Saturday, June 28, 2008

Haim and Jeul 2

(Earth, outside a ruined city)

Haim: Does it make any difference?

Jeul: Whether you’re a transitional life form or a dead life form? I don’t think it does.

H: I didn’t think so either.

J: Why not?

Because eventually transitional forms go away too, don’t they?

They turn into something else.

So life continues, but the life form does not?

Good. There is really only life. The forms are all ultimately ephemeral expressions of one grand movement.

But the forms do make such a difference! It matters whether you are an ant or an aphid, a human or a cow.

Aphids matter to ants. The ant feeds it, guards it, raises it, milks it, and takes care of the aphid. The aphid needs the ant.

Not all aphids, just the ones that are raised by ants.

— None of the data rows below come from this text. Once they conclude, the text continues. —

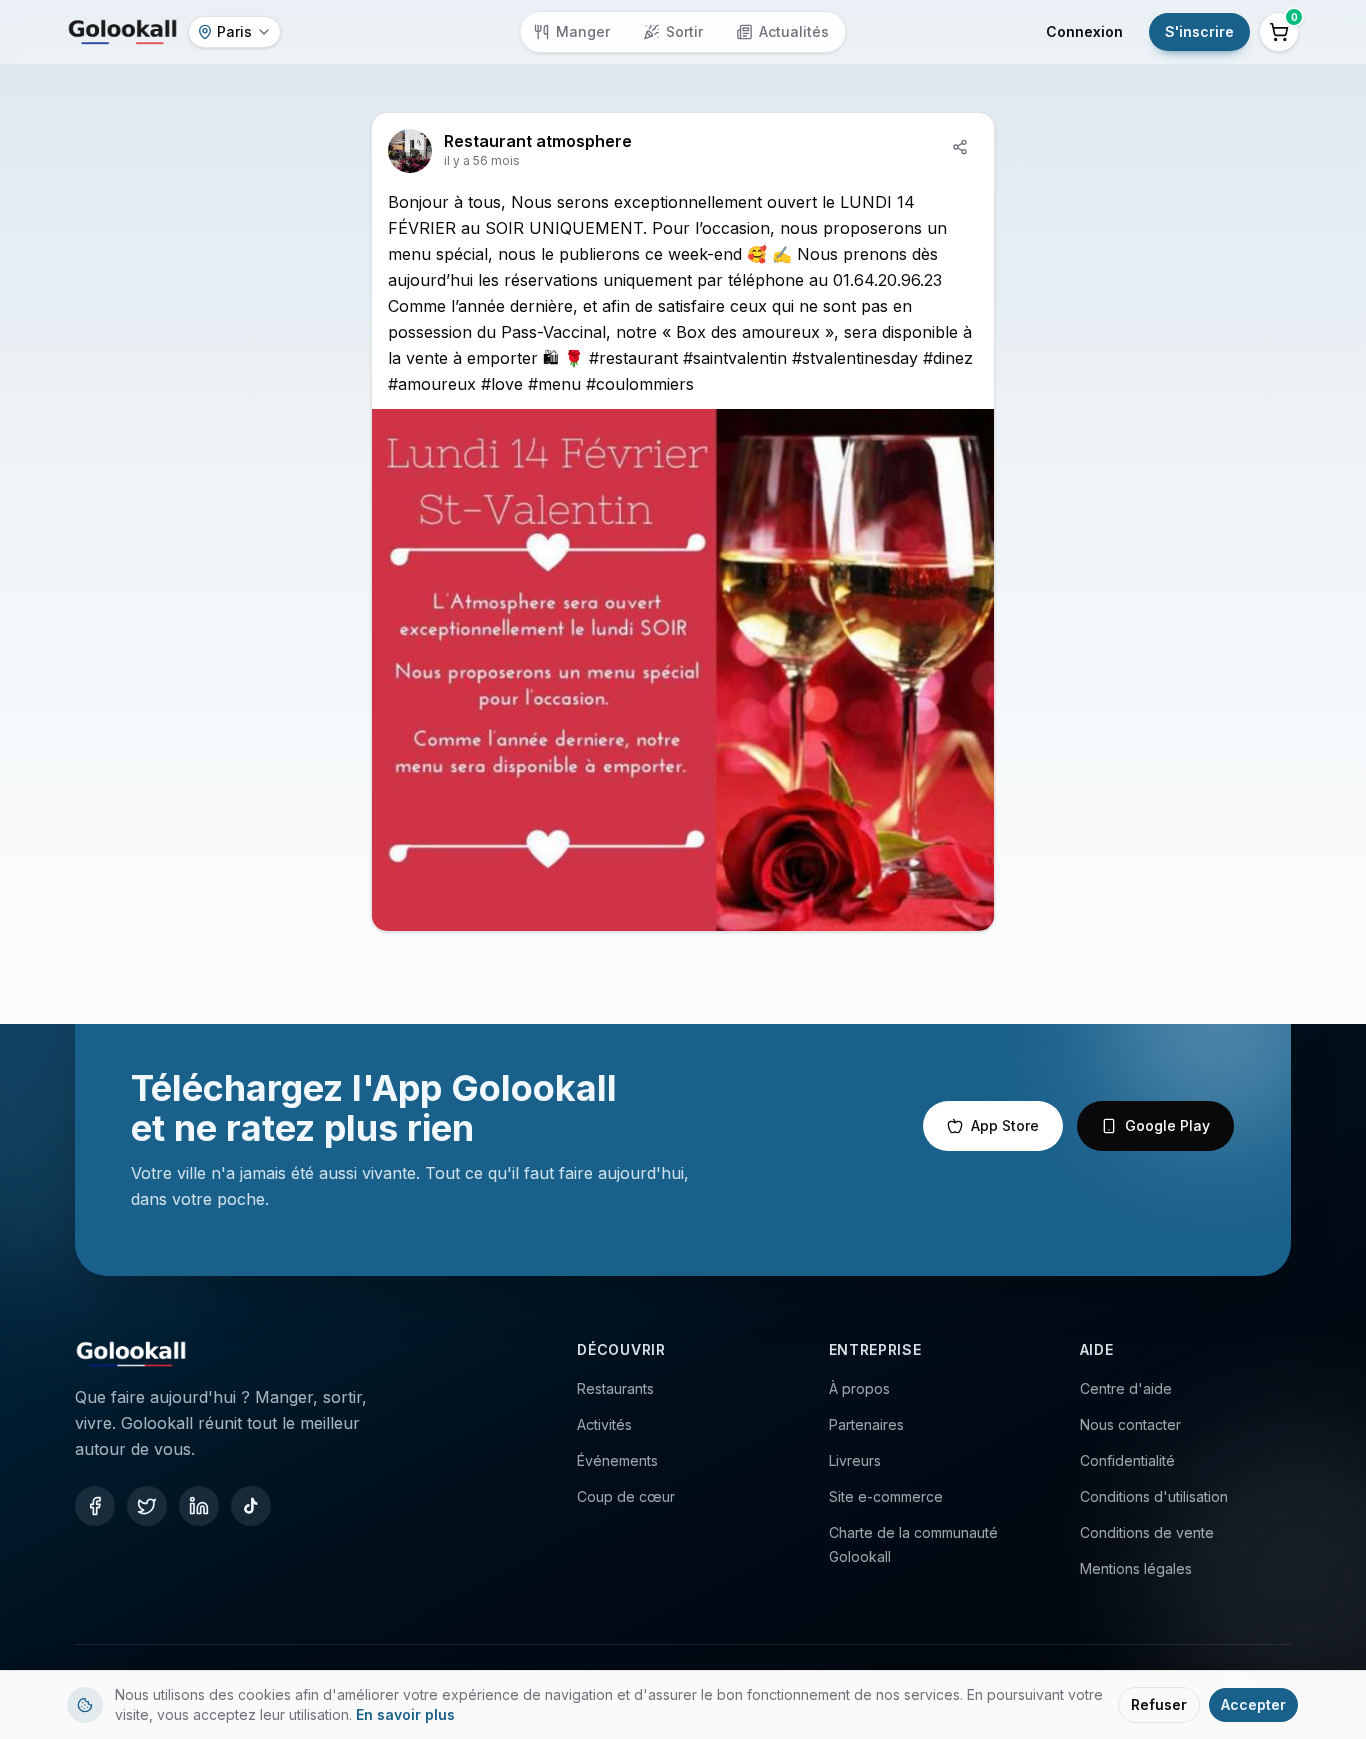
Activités (604, 1424)
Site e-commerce (886, 1496)
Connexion (1084, 31)
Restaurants (615, 1388)
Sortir (684, 31)
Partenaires (866, 1424)
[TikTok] (251, 1506)
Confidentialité (1127, 1460)
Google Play (1167, 1125)
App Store (1005, 1125)
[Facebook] (95, 1506)
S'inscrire (1199, 31)
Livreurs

That’s right. What you are depends on where you’re at and how the rest of the world relates to you. If you are a wild aphid, then the fortunes of ants are tied to yours in one way – probably as prey and predator. If you are a domestic aphid, then the fortunes of ants are tied to yours in another way.

So, whether you’re a transitional form or a dead life form depends on your relations with the rest of the world?

Yes.

What’s a life form, again?

It’s a form that life takes – not always stable, but certainly differentiated.

Difference’d.

Diversified.

Why does it diversify if the fates of the difference’d life forms are just going to be all tied up together?

You can’t ask why about everything? Sometimes it’s just a matter of how. Diversity is necessary so that life can recombine in surprising ways.

And why? – let’s just say that I don’t care for surprises.

But surprises are the very definition of life.

How is that?

Life isn’t predictable. Rocks are.

I don’t think I agree with you. It might be that I believe that rocks are less boring than you think.

Life has the potential to act upon the exterior world.

H: Volcanoes, stars, hot gasses: I think rocks act on rocks, sir.

J: But rocks don't act on rocks on their own accord.

Haim: Are you talking about will?

Jeul: There's nothing quite like that in a rock.